[PASSAGE PROVIDED]:
------------------------------------------------------------

In a laudable judgment, the Delhi High Court has recognised that the right to shelter has to be protected by courts, and pulled up the DDA for rendering people homeless with bulldozers in midnight demolitions

Over the past few decades, there has been a paradigm shift in the understanding of slum dwellers and their rights. From being viewed as illegal occupants without any rights, they are now seen as people with rights and entitled to shelter by the government.
This view was recently acknowledged by the Delhi High Court which ruled that the Delhi Development Authority (DDA) cannot evict alleged encroachers from their residence with a bulldozer at their doorstep early in the morning or late in the evening without any notice, rendering them completely shelterless.

The Court of Justice Subramonium Prasad was dealing with a plea filed by a union comprising residents of Jhuggi Jhopri Bastis (JJ Bastis) and slums of Delhi’s Shakarpur district. They alleged demolition of several jhuggis in the district by DDA officials in June last year without any prior intimation. It was stated in the plea that the demolition lasted three days and many of the people whose jhuggis were demolished could not even collect their belongings.

It was contended in the petition that the slum in question had been in existence since 1980 and that the residents were mainly labourers, rag pickers, rickshaw pullers, auto drivers and domestic workers, all of whom were migrants from Bihar, Uttar Pradesh and Bengal.

Alleging that JJ Bastis in the area were entitled for rehabilitation and relocation in accordance with the Delhi Slum & JJ Rehabilitation and Relocation Policy, 2015, the plea sought suspension of further demolition activities. It also asked for maintaining the status quo at the demolished site until all residents were surveyed and rehabilitated as per the Delhi Urban Shelter Improvement Board (DUSIB) policy.

It further sought a direction to DUSIB to conduct a survey of the affected residents and rehabilitate them in accordance with the Delhi Slum & JJ Rehabilitation and Relocation Policy, 2015.

At the outset, the apex court, in a catena of judgments, including M/s Shantistar Builders vs Narayan Khimalal Totame (1990) and Chameli Singh vs State of UP (1996) recognised that the right to life is not a right to mere animal existence. Also, the right to housing or a reasonable residence is an indispensable necessity for fulfilling the constitutional goal in the matter of development of man and should be taken as included in “life” in Article 21.

------------------------------------------------------------

[DATA SUPPLIED]:
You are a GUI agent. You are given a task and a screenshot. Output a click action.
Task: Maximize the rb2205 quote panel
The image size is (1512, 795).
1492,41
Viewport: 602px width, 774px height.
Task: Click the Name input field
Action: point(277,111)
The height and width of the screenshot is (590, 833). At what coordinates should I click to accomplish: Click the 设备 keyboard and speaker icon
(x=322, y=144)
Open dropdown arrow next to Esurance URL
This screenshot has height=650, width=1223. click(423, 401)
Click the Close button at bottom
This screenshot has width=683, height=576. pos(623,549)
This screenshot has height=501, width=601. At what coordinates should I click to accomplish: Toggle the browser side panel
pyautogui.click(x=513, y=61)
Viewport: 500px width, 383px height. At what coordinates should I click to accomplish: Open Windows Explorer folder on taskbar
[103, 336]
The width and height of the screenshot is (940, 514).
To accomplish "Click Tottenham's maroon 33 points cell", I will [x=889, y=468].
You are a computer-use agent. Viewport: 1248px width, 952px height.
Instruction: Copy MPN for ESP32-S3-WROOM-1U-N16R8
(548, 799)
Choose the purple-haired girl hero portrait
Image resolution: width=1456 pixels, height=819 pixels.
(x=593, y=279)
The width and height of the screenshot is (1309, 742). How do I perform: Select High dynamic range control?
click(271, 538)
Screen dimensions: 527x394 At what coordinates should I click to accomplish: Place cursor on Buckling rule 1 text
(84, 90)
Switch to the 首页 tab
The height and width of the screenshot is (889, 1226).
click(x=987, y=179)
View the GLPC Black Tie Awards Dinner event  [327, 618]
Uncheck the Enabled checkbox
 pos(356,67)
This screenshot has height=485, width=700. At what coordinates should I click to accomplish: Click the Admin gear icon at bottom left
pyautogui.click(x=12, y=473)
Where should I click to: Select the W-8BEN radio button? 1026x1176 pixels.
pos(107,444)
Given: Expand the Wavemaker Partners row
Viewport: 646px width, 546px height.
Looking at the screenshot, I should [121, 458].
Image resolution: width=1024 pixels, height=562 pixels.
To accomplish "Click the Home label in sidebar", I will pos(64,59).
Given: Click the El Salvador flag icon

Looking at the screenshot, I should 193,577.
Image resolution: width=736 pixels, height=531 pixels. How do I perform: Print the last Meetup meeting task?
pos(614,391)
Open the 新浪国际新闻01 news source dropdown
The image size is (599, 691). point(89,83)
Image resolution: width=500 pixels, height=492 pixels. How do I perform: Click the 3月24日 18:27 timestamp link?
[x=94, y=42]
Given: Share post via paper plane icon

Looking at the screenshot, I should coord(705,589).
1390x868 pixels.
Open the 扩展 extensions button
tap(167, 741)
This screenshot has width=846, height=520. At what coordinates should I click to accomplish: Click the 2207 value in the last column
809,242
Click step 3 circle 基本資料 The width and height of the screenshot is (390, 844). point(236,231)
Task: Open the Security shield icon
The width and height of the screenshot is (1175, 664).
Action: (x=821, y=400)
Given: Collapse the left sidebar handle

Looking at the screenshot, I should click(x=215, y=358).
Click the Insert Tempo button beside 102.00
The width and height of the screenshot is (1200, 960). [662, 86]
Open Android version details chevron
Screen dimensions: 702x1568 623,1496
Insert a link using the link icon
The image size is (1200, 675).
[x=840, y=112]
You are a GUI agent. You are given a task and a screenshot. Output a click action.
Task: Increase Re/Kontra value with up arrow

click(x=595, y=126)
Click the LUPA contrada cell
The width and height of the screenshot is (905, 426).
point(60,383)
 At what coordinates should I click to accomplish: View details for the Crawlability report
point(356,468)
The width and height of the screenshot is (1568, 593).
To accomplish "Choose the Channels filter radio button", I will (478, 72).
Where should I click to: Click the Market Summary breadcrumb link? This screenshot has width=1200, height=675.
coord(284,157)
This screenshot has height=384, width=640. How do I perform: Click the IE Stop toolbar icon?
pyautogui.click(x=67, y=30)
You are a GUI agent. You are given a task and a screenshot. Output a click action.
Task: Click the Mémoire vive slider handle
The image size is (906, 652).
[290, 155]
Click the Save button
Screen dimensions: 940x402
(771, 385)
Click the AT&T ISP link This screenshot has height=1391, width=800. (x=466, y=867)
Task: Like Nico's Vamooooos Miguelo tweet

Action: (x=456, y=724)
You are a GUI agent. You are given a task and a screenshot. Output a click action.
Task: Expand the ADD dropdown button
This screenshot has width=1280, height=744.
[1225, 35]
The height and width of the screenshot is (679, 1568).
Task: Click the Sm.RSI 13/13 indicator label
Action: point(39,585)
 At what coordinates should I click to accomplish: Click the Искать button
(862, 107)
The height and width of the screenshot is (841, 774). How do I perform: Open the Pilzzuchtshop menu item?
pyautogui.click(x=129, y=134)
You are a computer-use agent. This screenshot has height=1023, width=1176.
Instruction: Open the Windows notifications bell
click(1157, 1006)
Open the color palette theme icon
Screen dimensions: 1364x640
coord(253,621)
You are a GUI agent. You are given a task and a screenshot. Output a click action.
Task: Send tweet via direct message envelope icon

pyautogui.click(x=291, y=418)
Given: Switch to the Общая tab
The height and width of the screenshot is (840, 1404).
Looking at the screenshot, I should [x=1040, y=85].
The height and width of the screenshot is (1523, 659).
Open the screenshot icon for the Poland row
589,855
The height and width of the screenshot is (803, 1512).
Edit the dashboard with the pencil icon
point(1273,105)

------------------------------------------------------------

[BRIEF]:
Transcribe the part of the passage above on the Delhi High Court demolition ruling from "The Court of" to "Pradesh and Bengal.".

[YOUR RESPONSE]:
The Court of Justice Subramonium Prasad was dealing with a plea filed by a union comprising residents of Jhuggi Jhopri Bastis (JJ Bastis) and slums of Delhi’s Shakarpur district. They alleged demolition of several jhuggis in the district by DDA officials in June last year without any prior intimation. It was stated in the plea that the demolition lasted three days and many of the people whose jhuggis were demolished could not even collect their belongings.

It was contended in the petition that the slum in question had been in existence since 1980 and that the residents were mainly labourers, rag pickers, rickshaw pullers, auto drivers and domestic workers, all of whom were migrants from Bihar, Uttar Pradesh and Bengal.